Especially when you spoon out delicious bread and butter pickle on to a slice from a fresh loaf and your favourite cheese.

Preserves are not difficult to prepare and are far superior to what you buy in a supermarket, they also make great hostess gifts which will be greatly appreciated.

 

Sterilising bottles:

* Wash them with hot soapy water by hand, thoroughly rinse them, then place them in the oven, 120°C, for at least 20 minutes.

* Take them out a few minutes before you want to fill them, while they are still warm and completely dry. Recycle interesting bottles and jars of different sizes.

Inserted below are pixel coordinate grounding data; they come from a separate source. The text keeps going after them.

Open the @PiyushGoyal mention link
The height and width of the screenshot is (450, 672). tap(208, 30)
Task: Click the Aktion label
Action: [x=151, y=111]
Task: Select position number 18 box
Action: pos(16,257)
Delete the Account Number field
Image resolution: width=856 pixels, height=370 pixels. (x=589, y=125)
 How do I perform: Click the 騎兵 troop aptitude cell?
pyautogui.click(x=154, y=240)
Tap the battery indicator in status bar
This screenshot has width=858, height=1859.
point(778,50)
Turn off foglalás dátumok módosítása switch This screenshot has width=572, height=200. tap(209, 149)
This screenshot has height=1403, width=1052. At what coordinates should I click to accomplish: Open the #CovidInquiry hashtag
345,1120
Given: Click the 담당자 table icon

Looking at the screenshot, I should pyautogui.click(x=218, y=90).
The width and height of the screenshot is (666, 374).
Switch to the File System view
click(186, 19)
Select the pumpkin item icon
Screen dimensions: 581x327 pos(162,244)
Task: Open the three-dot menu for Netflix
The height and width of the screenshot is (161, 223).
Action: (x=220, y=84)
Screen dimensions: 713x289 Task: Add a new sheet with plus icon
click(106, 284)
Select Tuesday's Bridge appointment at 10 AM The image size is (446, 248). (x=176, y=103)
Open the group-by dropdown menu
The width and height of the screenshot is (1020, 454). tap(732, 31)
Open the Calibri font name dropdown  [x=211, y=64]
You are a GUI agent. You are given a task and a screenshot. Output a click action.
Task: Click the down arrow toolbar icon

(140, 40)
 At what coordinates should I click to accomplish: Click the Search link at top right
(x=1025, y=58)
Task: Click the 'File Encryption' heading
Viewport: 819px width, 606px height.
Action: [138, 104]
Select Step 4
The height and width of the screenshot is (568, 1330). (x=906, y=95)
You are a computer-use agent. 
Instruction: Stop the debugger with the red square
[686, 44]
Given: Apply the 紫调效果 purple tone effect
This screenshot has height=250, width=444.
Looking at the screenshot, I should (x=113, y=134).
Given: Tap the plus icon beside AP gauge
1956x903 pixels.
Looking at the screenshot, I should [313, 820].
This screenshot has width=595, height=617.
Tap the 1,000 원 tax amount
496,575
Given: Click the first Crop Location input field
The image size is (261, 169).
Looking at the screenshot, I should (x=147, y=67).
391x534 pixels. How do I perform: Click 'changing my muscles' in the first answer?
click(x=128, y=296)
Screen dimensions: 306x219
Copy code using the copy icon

* If you are using vintage jars or bottles and the lids are purely metal make sure they are thoroughly cleaned and sterilised before reuse, then put on a layer of wax paper before sealing.

* It is also important to remember, when cooking with vinegar, lemon juice or acid foods, use a stainless steel pot. This prevents the leaching of metal into the food.

 

Asian plum sauce

This is delicious in stir fries, over burgers and as a dipping sauce for spring rolls. Once you taste this, you’ll never buy a bottle of plum sauce again. Makes about 1.5 litres

Ingredients

2kg red plums, pitted

4 large onions, chopped

100g ginger, peeled and chopped

1 head of garlic, peeled and roughly chopped

250ml soy sauce

250ml rice vinegar

750ml white vinegar

1kg white sugar

2 whole star anise

Method

Put the plums, onions, ginger, garlic, soy sauce and vinegars into a large saucepan.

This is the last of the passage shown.